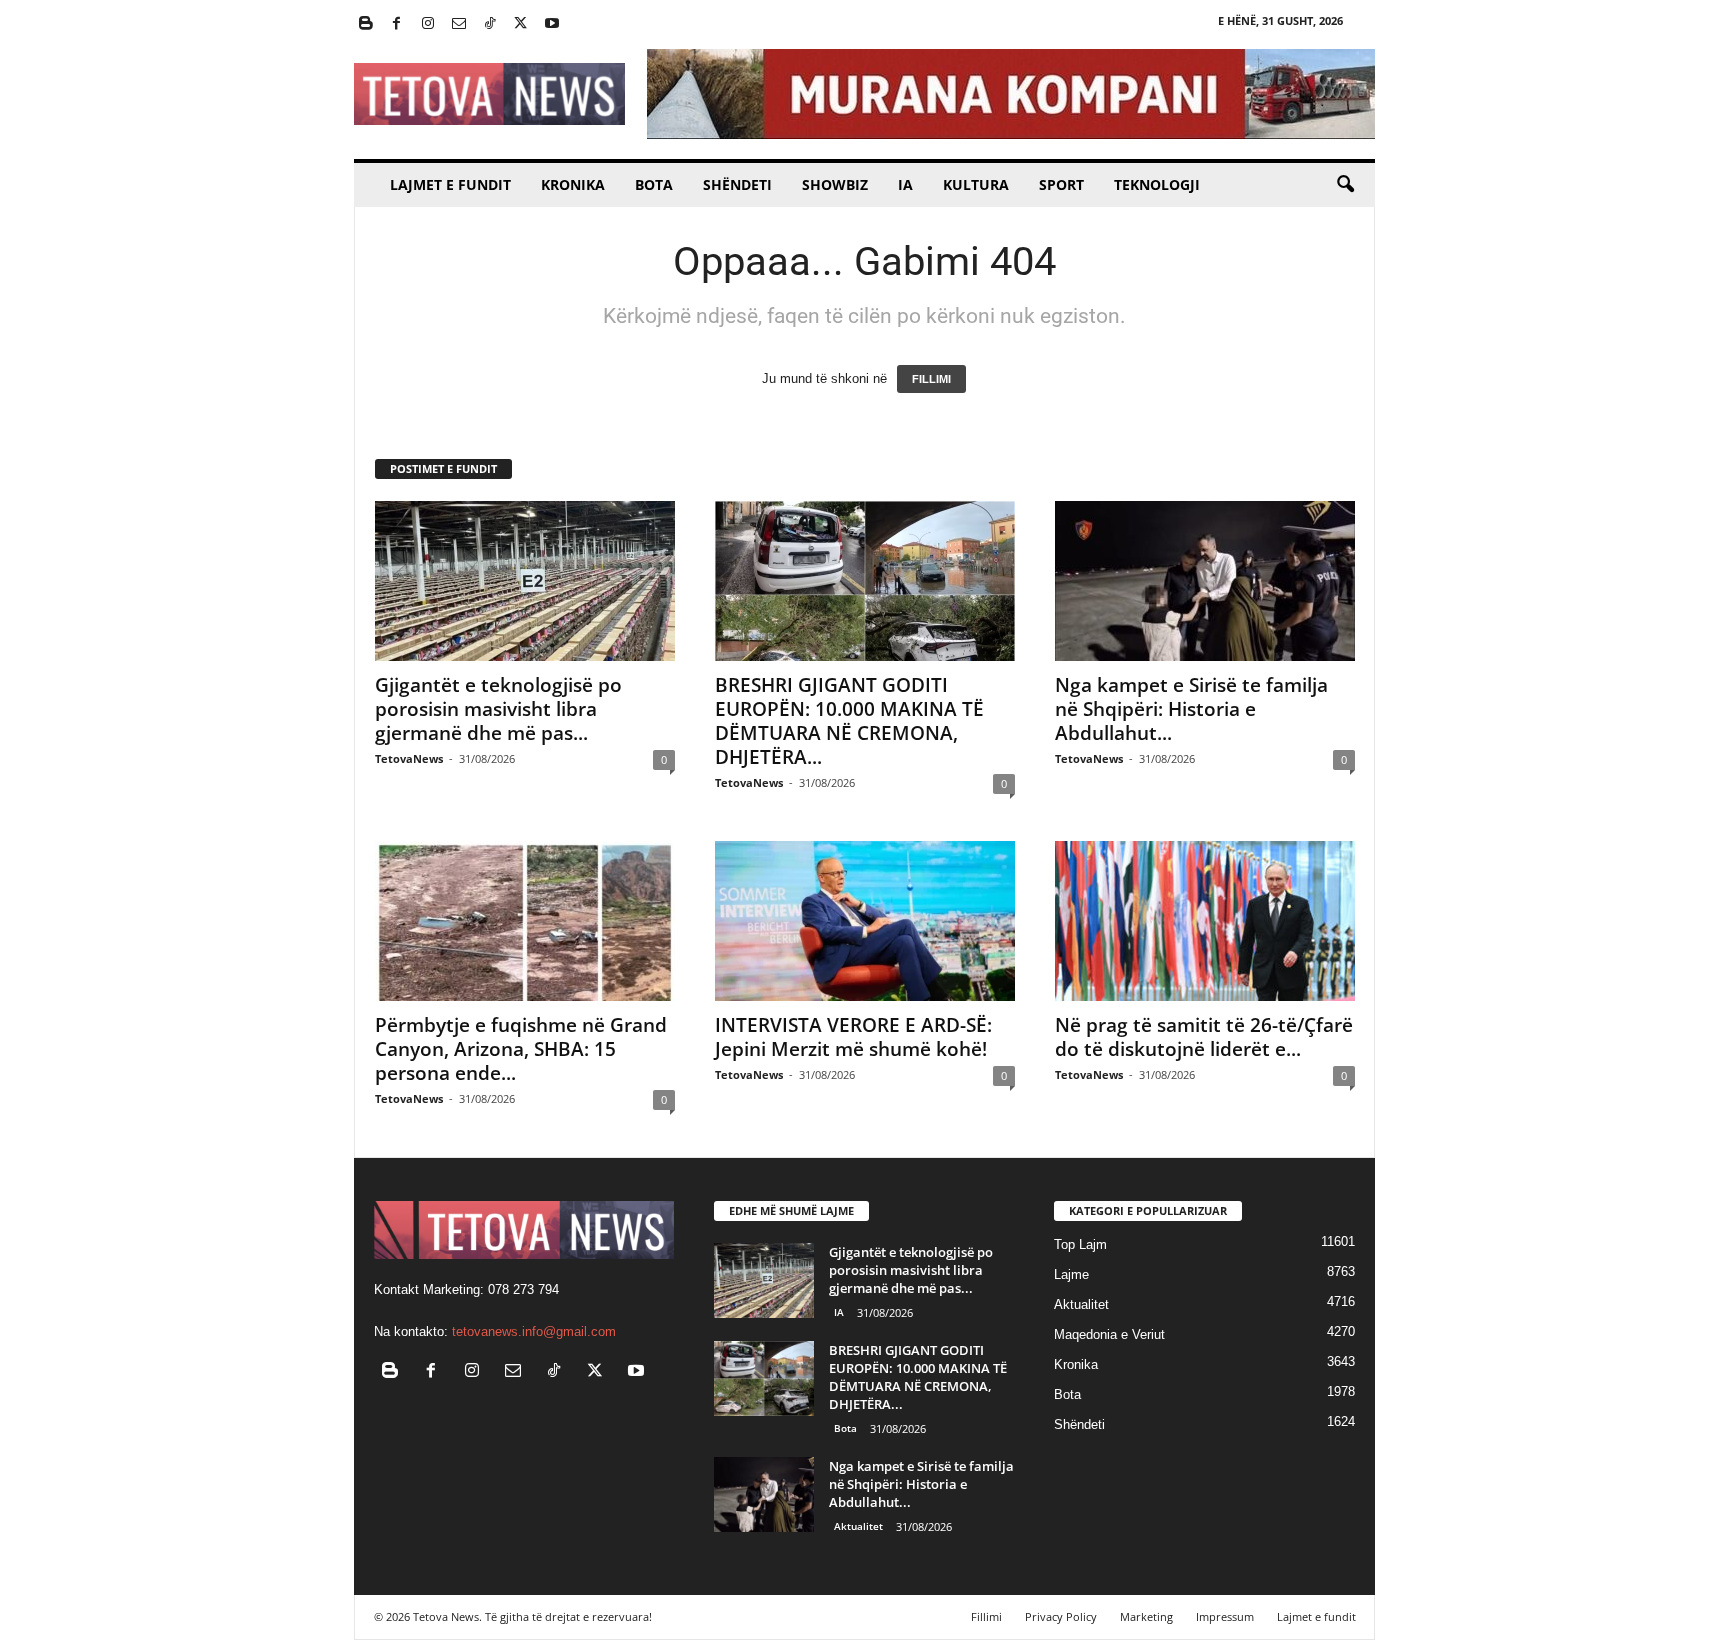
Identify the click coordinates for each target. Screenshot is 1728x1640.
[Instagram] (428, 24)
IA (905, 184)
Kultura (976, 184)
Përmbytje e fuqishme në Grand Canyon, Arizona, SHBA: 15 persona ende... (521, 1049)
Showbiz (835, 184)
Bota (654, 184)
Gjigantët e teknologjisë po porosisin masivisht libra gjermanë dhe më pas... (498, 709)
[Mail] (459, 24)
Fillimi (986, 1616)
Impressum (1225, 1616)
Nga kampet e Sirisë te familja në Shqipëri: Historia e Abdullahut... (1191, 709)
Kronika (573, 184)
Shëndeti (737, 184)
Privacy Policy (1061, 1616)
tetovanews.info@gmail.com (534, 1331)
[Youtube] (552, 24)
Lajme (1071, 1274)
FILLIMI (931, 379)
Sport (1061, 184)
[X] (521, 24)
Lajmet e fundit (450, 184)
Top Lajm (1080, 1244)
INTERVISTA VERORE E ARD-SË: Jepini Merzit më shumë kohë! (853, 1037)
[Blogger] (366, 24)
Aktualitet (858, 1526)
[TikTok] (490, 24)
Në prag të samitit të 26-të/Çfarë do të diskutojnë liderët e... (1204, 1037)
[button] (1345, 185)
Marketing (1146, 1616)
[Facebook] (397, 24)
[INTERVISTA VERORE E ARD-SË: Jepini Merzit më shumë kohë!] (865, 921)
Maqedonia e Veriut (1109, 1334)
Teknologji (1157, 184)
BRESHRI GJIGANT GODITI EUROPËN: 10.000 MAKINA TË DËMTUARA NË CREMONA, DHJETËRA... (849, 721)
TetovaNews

——

* **WORK INSTRUCTIONS**
The job is to set down the whole listing exactly, excluding any images.

* **ANSWER FOR THE TASK**
Identify the click coordinates for each target. Screenshot is 1728x1640.
[Instagram] (428, 24)
IA (905, 184)
Kultura (976, 184)
Përmbytje e fuqishme në Grand Canyon, Arizona, SHBA: 15 persona ende... (521, 1049)
Showbiz (835, 184)
Bota (654, 184)
Gjigantët e teknologjisë po porosisin masivisht libra gjermanë dhe më pas... (498, 709)
[Mail] (459, 24)
Fillimi (986, 1616)
Impressum (1225, 1616)
Nga kampet e Sirisë te familja në Shqipëri: Historia e Abdullahut... (1191, 709)
Kronika (573, 184)
Shëndeti (737, 184)
Privacy Policy (1061, 1616)
tetovanews.info@gmail.com (534, 1331)
[Youtube] (552, 24)
Lajme (1071, 1274)
FILLIMI (931, 379)
Sport (1061, 184)
[X] (521, 24)
Lajmet e fundit (450, 184)
Top Lajm (1080, 1244)
INTERVISTA VERORE E ARD-SË: Jepini Merzit më shumë kohë! (853, 1037)
[Blogger] (366, 24)
Aktualitet (858, 1526)
[TikTok] (490, 24)
Në prag të samitit të 26-të/Çfarë do të diskutojnë liderët e... (1204, 1037)
[button] (1345, 185)
Marketing (1146, 1616)
[Facebook] (397, 24)
[INTERVISTA VERORE E ARD-SË: Jepini Merzit më shumë kohë!] (865, 921)
Maqedonia e Veriut (1109, 1334)
Teknologji (1157, 184)
BRESHRI GJIGANT GODITI EUROPËN: 10.000 MAKINA TË DËMTUARA NË CREMONA, DHJETËRA... (849, 721)
TetovaNews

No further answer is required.